It sounds like what you are doing is substituting pity and a sense of parental responsibility for the healthy care and connection that relationship partners need to nurture and feel for eachother. Right now, you do NOT have a healthy, sustainable dynamic.

A healthy marriage MUST have expectations and boundaries. And it's ok for couples to redefine those as needed throughout their relationship, for the benefit of BOTH partners.

But when you start to lower your expectations and redefine your personal boundaries because you are afraid to stand up for your own needs in your relationship, you are setting an unsustainable precedent with her (and yourself) that can only lead to the decay of your marriage. So even if you stay married, you don't truly have a MARRIAGE.

I think what you are doing with her is waiting and hoping that any decision you need to make will be taken from you, because you are struggling with taking a step in any direction - you are paralyzed by uncertainty and a false sense of responsibility for your ADULT PARTNER. She is NOT your child -- she is supposed to be an equal partner to you.

And remember - remaining frozen in place, wishing for a different situation/choice/outcome and postponing choosing a path is STILL you making a choice. And you will have consequences for your inaction...just as you will for any action you take. You aren't avoiding consequences right now, you are just altering them.

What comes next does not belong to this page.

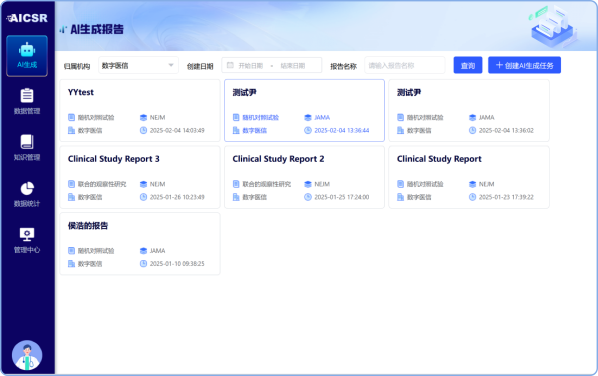Open 管理中心 monitor icon in sidebar
This screenshot has width=598, height=376.
point(27,234)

Is there any way you could get away from her for a little while? Could you take a week or two and go on a vacation alone, just to get some perspective and time to clear your head?


----------



## Brian978

LisaDiane said:


> Here is the main way your post sounds so misguided to me -- "Showing her more love" would NOT have given you the outcome you are wanting with her, because your love is NOT what is motivating her actions.
> 
> You believing that is like an abused woman believing if she would just be more loving, her husband wouldn't assault her.
> Would you EVER agree with that?? Because THAT is what is happening to YOU emotionally - you are being battered.
> And since you are interacting with the Drug User part of her, she is willfully continuing to batter you so she can continue to get what she wants/needs -- to get high, or to get a free pass on getting high, or to deceive you in any number of ways so she can get whatever else she wants.
> 
> The thing that you are totally missing in your thought process about what you should do is that YOU CANNOT HELP HER. YOU ARE NOT RESPONSIBLE FOR HER CHOICES.
> 
> Even IF you could force her to change for you, she would resent you for it. This is HER path. It is HER life that she is living. And SHE needs to face the consequences of the choices she makes - good and bad. Just like we ALL do.
> 
> It sounds like what you are doing is substituting pity and a sense of parental responsibility for the healthy care and connection that relationship partners need to nurture and feel for eachother. Right now, you do NOT have a healthy, sustainable dynamic.
> 
> A healthy marriage MUST have expectations and boundaries. And it's ok for couples to redefine those as needed throughout their relationship, for the benefit of BOTH partners.
> 
> But when you start to lower your expectations and redefine your personal boundaries because you are afraid to stand up for your own needs in your relationship, you are setting an unsustainable precedent with her (and yourself) that can only lead to the decay of your marriage. So even if you stay married, you don't truly have a MARRIAGE.
> 
> I think what you are doing with her is waiting and hoping that any decision you need to make will be taken from you, because you are struggling with taking a step in any direction - you are paralyzed by uncertainty and a false sense of responsibility for your ADULT PARTNER. She is NOT your child -- she is supposed to be an equal partner to you.
> 
> And remember - remaining frozen in place, wishing for a different situation/choice/outcome and postponing choosing a path is STILL you making a choice. And you will have consequences for your inaction...just as you will for any action you take. You aren't avoiding consequences right now, you are just altering them.
> 
> Is there any way you could get away from her for a little while? Could you take a week or two and go on a vacation alone, just to get some perspective and time to clear your head?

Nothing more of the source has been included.